Having practiced medicine in the area for nearly four decades, her speech at the opening of Sparkbrook Family Centre on 20th November 1968 is of interest: “We seek to preserve the most important of all social organisations: the family, because we know from experience, that without a secure and sane family life children cannot work effectively in school, men cannot work effectively in their factories and offices and women can neither live nor work in home or workplace as they might. Bad families produce bad citizens. Irresponsible parents produce irresponsible children. Broken homes produce broken lives. But good homes produce good citizens. Good parents produce happy, healthy people.”

It could be that this was a retirement for her, at the age of 60, and she was living at 54 Chantry Road Moseley when, only months before she died on 16 April 1970, in a deed dated 14 January, Mollie signed a will leaving £77,861 to charity.  In 2016, this would in monetary terms had been worth over a million pounds; in terms of relative economic power, the bequest would have been worth nearer three.

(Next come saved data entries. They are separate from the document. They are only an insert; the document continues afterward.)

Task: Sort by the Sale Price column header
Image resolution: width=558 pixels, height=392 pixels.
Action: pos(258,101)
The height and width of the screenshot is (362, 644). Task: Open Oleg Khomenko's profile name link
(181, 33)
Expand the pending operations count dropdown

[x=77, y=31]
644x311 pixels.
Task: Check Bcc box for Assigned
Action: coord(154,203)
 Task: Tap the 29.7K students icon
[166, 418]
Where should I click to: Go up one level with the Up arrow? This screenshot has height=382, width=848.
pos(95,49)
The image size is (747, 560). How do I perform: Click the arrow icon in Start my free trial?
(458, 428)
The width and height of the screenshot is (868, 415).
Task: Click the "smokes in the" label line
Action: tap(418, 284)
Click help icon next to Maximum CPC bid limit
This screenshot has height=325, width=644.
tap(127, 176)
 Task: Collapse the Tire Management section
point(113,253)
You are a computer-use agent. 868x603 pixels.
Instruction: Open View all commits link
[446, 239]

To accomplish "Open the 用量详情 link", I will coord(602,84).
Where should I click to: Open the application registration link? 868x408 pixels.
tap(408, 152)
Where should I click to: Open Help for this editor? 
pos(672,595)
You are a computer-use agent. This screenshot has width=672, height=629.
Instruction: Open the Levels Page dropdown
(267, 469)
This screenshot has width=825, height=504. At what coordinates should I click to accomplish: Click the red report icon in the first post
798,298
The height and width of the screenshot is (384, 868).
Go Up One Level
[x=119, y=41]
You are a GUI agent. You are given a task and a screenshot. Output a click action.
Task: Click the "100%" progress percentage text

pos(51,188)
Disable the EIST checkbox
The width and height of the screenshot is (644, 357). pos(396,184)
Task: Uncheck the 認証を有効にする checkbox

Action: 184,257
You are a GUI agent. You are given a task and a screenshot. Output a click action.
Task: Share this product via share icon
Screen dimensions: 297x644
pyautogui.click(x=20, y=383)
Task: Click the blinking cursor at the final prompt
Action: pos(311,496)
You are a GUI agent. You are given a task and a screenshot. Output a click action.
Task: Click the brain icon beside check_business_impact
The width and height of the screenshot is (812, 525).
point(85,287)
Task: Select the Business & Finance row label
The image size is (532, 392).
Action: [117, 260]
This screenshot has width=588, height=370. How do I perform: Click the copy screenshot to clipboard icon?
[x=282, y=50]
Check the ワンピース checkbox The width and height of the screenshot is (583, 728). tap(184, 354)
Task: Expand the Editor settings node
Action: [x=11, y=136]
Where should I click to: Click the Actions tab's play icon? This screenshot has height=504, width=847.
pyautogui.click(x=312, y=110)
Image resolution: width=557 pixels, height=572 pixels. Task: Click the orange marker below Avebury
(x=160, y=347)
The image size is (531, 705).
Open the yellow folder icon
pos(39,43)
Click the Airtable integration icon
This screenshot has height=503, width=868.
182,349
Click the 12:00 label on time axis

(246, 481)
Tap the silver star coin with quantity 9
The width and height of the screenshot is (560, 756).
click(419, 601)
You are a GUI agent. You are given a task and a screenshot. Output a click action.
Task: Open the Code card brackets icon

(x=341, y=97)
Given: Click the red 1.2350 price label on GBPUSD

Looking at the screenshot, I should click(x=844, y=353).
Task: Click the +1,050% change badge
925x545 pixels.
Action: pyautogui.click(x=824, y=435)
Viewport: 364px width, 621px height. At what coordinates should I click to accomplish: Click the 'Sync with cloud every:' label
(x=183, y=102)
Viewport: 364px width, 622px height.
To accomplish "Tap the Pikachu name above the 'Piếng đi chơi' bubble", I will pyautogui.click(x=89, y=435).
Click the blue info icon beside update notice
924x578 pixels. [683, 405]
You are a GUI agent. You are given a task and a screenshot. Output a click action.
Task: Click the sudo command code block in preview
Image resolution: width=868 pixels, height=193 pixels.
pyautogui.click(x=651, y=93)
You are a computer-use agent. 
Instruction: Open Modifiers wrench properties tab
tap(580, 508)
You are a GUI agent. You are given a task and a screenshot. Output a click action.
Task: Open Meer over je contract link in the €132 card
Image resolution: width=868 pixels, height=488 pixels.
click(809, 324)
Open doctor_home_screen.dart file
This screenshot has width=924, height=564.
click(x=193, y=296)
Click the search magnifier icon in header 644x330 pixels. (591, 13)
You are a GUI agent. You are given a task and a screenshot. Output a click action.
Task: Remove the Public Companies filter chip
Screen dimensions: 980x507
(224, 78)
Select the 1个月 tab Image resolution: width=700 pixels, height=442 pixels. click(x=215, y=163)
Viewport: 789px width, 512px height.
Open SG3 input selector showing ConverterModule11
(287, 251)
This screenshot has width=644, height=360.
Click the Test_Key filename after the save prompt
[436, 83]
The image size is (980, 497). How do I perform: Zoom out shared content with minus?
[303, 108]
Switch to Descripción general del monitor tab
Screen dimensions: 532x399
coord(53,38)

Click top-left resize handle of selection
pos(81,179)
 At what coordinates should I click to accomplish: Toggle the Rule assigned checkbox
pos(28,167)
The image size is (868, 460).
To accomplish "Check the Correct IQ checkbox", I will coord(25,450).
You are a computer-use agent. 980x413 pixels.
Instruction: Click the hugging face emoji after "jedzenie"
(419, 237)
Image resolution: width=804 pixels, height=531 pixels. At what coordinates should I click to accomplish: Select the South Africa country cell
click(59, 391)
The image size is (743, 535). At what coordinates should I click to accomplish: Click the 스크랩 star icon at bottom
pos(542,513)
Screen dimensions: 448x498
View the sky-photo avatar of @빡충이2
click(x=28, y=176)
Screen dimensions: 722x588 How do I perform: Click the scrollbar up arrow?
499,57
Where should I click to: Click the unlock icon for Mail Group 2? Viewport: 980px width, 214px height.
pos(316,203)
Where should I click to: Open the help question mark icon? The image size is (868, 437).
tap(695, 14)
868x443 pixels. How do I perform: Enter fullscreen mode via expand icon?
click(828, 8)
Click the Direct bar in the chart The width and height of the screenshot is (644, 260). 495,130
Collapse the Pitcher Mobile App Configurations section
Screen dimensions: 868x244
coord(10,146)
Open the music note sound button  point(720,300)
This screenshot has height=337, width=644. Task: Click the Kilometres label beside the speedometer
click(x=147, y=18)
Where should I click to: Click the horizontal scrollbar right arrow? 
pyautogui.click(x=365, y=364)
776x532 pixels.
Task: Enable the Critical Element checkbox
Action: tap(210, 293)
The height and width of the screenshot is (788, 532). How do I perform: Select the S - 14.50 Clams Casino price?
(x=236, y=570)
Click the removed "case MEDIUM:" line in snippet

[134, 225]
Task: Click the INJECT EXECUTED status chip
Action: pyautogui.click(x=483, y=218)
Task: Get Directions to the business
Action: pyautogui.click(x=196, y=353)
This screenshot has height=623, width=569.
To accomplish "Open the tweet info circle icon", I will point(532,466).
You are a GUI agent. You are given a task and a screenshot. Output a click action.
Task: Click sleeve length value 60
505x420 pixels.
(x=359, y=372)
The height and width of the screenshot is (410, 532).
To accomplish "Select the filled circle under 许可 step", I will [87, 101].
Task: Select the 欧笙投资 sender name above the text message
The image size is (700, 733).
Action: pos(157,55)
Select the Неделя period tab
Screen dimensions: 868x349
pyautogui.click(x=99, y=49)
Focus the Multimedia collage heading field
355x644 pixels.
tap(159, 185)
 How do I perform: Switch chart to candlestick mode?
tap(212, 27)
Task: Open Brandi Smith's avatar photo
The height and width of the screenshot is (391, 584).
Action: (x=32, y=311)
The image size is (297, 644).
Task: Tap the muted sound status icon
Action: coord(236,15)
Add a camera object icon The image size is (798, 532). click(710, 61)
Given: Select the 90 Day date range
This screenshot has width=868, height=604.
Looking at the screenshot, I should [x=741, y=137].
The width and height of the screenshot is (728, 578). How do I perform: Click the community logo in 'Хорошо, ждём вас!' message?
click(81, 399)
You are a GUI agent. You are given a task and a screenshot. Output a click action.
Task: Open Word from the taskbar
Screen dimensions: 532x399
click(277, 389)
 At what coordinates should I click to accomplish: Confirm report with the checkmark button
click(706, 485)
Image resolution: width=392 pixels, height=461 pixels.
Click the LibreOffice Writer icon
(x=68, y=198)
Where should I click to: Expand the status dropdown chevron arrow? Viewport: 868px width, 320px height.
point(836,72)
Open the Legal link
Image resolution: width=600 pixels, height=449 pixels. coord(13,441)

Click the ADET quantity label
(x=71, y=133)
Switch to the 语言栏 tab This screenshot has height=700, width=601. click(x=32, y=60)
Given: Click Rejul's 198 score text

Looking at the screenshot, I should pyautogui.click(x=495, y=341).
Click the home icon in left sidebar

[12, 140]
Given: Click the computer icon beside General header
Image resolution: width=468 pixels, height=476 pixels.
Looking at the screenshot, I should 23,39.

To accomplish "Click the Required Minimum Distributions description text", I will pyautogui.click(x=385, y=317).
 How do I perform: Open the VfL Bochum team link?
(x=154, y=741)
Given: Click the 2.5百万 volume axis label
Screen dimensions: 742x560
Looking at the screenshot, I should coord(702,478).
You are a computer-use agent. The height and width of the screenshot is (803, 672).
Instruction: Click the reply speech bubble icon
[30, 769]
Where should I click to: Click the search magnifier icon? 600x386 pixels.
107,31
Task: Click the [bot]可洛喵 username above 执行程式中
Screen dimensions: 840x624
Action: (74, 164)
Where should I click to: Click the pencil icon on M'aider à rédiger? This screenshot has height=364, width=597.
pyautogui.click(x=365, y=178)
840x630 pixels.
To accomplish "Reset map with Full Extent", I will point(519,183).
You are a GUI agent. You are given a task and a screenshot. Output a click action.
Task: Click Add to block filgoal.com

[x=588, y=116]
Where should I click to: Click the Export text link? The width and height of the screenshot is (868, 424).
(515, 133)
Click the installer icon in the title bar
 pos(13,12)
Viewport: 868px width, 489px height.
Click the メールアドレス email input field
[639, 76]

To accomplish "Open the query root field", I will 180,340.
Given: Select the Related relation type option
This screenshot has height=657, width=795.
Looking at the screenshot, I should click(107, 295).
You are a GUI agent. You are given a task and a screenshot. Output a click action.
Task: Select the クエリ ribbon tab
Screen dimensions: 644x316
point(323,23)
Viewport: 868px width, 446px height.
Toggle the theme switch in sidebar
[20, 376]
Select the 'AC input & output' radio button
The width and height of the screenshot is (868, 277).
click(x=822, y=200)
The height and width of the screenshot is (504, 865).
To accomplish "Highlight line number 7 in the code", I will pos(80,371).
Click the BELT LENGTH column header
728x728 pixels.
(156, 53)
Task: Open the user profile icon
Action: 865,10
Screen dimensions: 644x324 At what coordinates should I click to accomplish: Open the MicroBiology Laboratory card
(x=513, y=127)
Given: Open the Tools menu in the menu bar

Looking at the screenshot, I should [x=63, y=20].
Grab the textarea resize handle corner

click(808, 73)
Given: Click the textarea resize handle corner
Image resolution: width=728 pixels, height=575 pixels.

It would seem Mollie had willed that the funds be invested in a Nat West trust fund for the benefit of the Sparkbrook Association (of 31 Farm road, Birmingham) and/or the Nursery School Association, and/or the National Trust, and/or to “such charities or for such charitable purposes as the trustees may at their uncontrolled and unfettered discretion determine”.  Called the Dr Charlotte Mary Helen Grace Barrow Charitable Trust, the charity continues to this day.

At one point, it would seem that there was a plaque in her honour in Braithwaite Street, perhaps on a child care centre, and there is a street names after her, Barrow Walk. 

Her husband, George C Barrow, died in 1998 and was Lord Mayor of Birmingham in 1965-66.